Age related macular degeneration (AMD) is the leading cause of vision loss in individuals
over age 60. AMD is classified as wet and dry. Wet AMD constitutes 10 to 15% of all cases of
AMD and occurs when an abnormal blood vessel grows in or under the retina leading to central
vision loss. Wet AMD is successfully treated with injections in the eye on a monthly basis
that stop the blood vessel from growing and leaking. The most common form of AMD is the dry
variant or dry AMD that affects 85 to 90% of all patients with AMD. In dry AMD, there is loss
of retinal pigment, formation of deposits called drusen, and loss of the vessels in a layer
of the retina called the choriocapillaris. In the most severe forms of dry AMD there is loss
of retinal tissue called geographic atrophy. Over time retinal tissue degenerates in the area
responsible for central vision leading to vision loss leading to legal blindness. Currently
no treatment for dry AMD exists so that there is a significant unmet need in patients with
this ocular disease.

Recently, evidence has implicated an overactive inflammatory cascade called the complement
system as playing a pivotal role in the development of dry AMD. The complement cascade
consists of 3 arms that converge to form a pore-like complex on the surface of cells called
the membrane attack complex (MAC). Accumulation of MAC on cell surfaces leads to cell damage
and death causing the clinical findings seen in AMD. Normal cells within the human body
produce a protein on their cell surfaces called CD59 that blocks the MAC from forming. In
AMD, the complement cascade is upregulated and leads to more MAC formation than the body can
protect itself against leading to cell destruction.

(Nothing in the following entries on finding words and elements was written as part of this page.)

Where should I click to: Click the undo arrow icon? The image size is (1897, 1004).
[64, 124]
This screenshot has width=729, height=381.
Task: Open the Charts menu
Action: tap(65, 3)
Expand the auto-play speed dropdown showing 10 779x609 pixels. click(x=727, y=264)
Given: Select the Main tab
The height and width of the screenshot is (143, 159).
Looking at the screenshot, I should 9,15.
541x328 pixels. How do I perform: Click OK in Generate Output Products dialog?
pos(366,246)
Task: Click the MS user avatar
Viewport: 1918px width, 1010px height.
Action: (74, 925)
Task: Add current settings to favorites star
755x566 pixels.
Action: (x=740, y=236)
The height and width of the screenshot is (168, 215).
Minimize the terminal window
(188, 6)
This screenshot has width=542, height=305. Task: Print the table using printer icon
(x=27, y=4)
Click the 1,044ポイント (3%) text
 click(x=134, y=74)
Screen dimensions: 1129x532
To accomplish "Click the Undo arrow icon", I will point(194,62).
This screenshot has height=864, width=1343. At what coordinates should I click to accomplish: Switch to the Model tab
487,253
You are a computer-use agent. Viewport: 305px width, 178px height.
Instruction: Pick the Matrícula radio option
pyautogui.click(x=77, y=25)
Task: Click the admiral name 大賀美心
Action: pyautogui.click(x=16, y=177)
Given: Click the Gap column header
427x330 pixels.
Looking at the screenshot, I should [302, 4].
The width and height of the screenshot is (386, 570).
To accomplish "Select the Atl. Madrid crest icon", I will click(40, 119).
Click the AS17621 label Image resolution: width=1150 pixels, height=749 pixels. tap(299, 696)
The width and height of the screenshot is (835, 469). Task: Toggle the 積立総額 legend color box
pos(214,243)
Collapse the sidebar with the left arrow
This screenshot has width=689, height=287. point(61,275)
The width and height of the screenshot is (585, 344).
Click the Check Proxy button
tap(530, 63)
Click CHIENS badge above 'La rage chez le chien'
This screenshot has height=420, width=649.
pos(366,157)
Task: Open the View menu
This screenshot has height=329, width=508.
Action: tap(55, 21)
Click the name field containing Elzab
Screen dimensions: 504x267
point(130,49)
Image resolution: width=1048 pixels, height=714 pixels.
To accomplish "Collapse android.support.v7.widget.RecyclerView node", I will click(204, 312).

AAVCAGsCD59, an ocular gene therapy product that is injected in to the eye in the physician's
office, causes normal retinal cells to increase the expression of a soluble form of CD59
(sCD59). This soluble recombinant version of the naturally occurring CD59 is designed and
intended to protect retinal cells that are responsible for central vision by inhibiting the
formation of the membrane attack complex (MAC), the terminal step of complement-mediated cell
lysis. In gene therapy the cells of the retina are potentially permanently altered to make
sCD59 for the life of the patient. With gene therapy only one injection is needed for the
drug to be effective for the patient's entire life. This study will evaluate the safety after
a single injection of AAVCAGsCD59 administered in an office setting for patients whose
enrolled eye has advanced dry AMD with geographic atrophy. The initial study is 26 weeks
followed by an additional 18-month safety evaluation.


Inclusion Criteria:

- Men or women 50 years of age or older

- Advanced dry AMD with GA in the study eye

- BCVA Snellen equivalent of 20/80 or worse in the study eye using ETDRS charts at a
starting distance of 4m after the first 3 patients are enrolled and demonstrate
favorable safety data

- Total GA lesion size 5mm2 (2 DA) to 20mm2 (8 DA) in the study eye; if multifocal, then
at least one focus of GA needs to measure 1.27 mm2 (0.5 DA)

- Fellow eye BCVA of 20/800 or better and must be the eye with the better visual acuity

- Must be willing to undergo paracentesis of the anterior chamber

Exclusion Criteria:

- GA secondary to non AMD etiologies

- Prior or active choroidal neovascularization (CNV) in the study eye

- History of conditions in the study eye during screening which might alter visual
acuity or interfere with study testing

- Active uncontrolled glaucoma

- Intraocular surgery in the study eye within 3 months of enrollment or are known or
likely candidate for intraocular surgery (including cataract surgery) in the study eye
within 1 year of treatment

- Acute or chronic infection in the study eye

- History of inflammation in the study eye or ongoing inflammation in either eye

- History of uveitis in the study eye

- Ongoing ocular inflammation in either eye

- Any contraindication to intravitreal injection

- Currently using or have used treatment for exudative AMD in the study eye only: laser
photocoagulation, photodynamic therapy (PDT), ranibizumab (Lucentis®), pegaptanib
sodium (Macugen®), bevacizumab (Avastin®) or aflibercept (Eylea®)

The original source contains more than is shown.